COMPLETE THE FOLLOWING ::
1. According to the article on actors who stutter, which film won Robert Donat the Oscar for Best Actor, and in what year?
2. What reason does the article on actors who stutter give for Betsy Drake choosing acting?
3. Write the next part of the article on actors who stutter, picking up after its final sentence.

EXTRACTED TEXT ::
____________________
Actors Who Stutter Provide Inspiration
While many articles in Celebrity Corner [1] have featured famous actors and other entertainers who have struggled with stuttering, there are many such actors who for whatever reason are not on the radar screen anymore. Such actors may not be known to the general public, but their personal stories of overcoming stuttering are just as inspiring. Two actors in particular – Betsy Drake and Robert Donat — rose to fame as film actors and their stories should not be forgotten.
Betsy Drake was born in Paris in 1923 to American expatriate parents. Her grandfather, Tracy Drake, had built the famed Drake Hotel in Chicago, but the Drake clan lost all of their money in the 1929 stock market crash. With her parents divorcing in her teens, the finances of the family were difficult. In his 2005 book Cary Grant: A Biography, biographer Marc Eliot states, “Living in a slum neighborhood in Manhattan, she became obsessed with the idea of escaping from her environment; acting was the logical choice.”
Drake found that her stuttering totally disappeared while acting.
Cary Grant’s third wife, she married her co-star in 1949 in Phoenix, with Grant's friend Howard Hughes as the best man. Married to Grant until 1962, Drake was said to have the most influence on the actor of any of his five wives, introducing him to subjects like hypnotism, psychology and Eastern religions. An August 2010 Vanity Fair article entitled “Cary in the Sky with Diamonds” centered on Grant during his marriage to Drake. It said of a young Drake,”Without realizing it, Betsy found solace in acting; when she answered the phone pretending to be someone else, the stutter that plagued her miraculously vanished. But it wasn't until she appeared in a school play and the audience burst out in 'this wonderful laughter' that she felt an approval she had never known before.”
Drake’s career was diverse. In her first film, she played opposite Cary Grant in the 1948 romantic comedy Every Girl Should Be Married. The couple, now married, also appeared together in the 1952 comedy-drama Room for One More. In addition to leading roles in both England and the U.S., other notable films in her career include Will Success Spoil Rock Hunter? and Intent to Kill.
Betsy Drake left acting to pursue her other interests. She earned a masters degree in education from Harvard, and was a psychotherapist at various psychiatric hospitals in the Los Angeles area. Another one of her passions is writing and she published a novel Children You Are Very Little in 1971 under the name Betsy Drake Grant.
Another actor that is not known to younger generations is British star Robert Donat (1905-1958), who will be forever remembered for the biggest role in his career, Goodbye Mr. Chips, for which he won the Oscar for Best Actor in 1939. That year Donat beat out Clark Gable for Gone with the Wind and Laurence Olivier for Wuthering Heights as well as Jimmy Stewart for Mr. Smith Goes to Washington. His other notable films were Alfred Hitchcock’s The 39 Steps, The Ghost Goes West, and The Citadel, for which he received his first Oscar nomination. His career was long and distinguished.
____________________
EXTRACTED DATA ::
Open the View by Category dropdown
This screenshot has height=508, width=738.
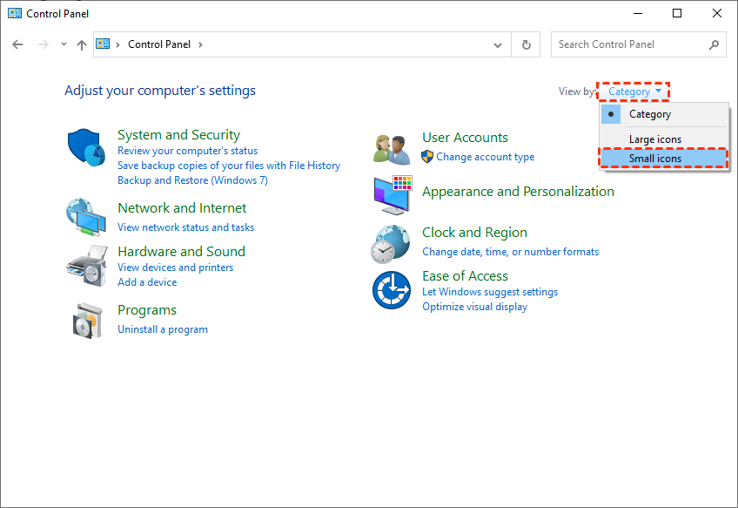[634, 91]
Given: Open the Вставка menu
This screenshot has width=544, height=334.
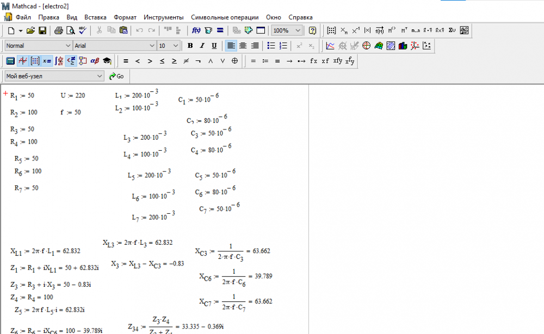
____________________
TASK-BY-TASK ANSWERS ::
1. Goodbye Mr. Chips, in 1939.

2. After her family lost its money in the 1929 crash, she lived in a slum neighborhood in Manhattan. Biographer Marc Eliot writes that she became obsessed with escaping that environment, and acting was the logical choice.

3.
Donat’s childhood was plagued by stuttering, which eventually led him into reading plays and acting. In the 1985 biography Mr. Chips: The Life of Robert Donat by Kenneth Barrow, Donat is quoted about his early school days, “…(I had) a bad stammer from which I did not recover for some years. One day another of the masters, a notorious bully, asked me the difference between an adjective and an adverb. I suppose I was eight at the time. I stumbled for an answer, started to stammer, and he slapped me viciously over the face. I developed a dreadful feeling of guilt and could not tell my parents. I felt that I was the one who had done wrong.”
Later, Donat described his fascination with the cinema as a young man and how his stuttering entered into it. “One day I was so carried away by the adventure on the screen,with the hero about to be eliminated by the villain, that I couldn’t control my stammer. I started to say, ‘D...D...D...Draw your s...s...s...s...sword.’ When I finally got it out the audience roared with laughter. The awful revelation of just how different I was from other kids began to dawn on me.”
Most biographical works on Donat credit his entrance into acting with the decision of his parents to send their young son to a well-known Manchester speech correctionist to cure him of his stuttering. The aforementioned biography quotes Donat as saying of his speech correctionist Mr. James Bernard, “He was determined to help me. His first lesson was to curb my impatience. He slowed me down, made me use small words. The impediment began to disappear. Eventually he got me to study the quarrel scene of Brutus and Cassius from Julius Caesar. The part of Cassius set me alight and one day I lost myself completely in the character. I gained confidence.”
Not only did Bernard relieve Donat of his stuttering, but he is also credited for helping Donat develop his famous speaking voice and his gift for reciting verse.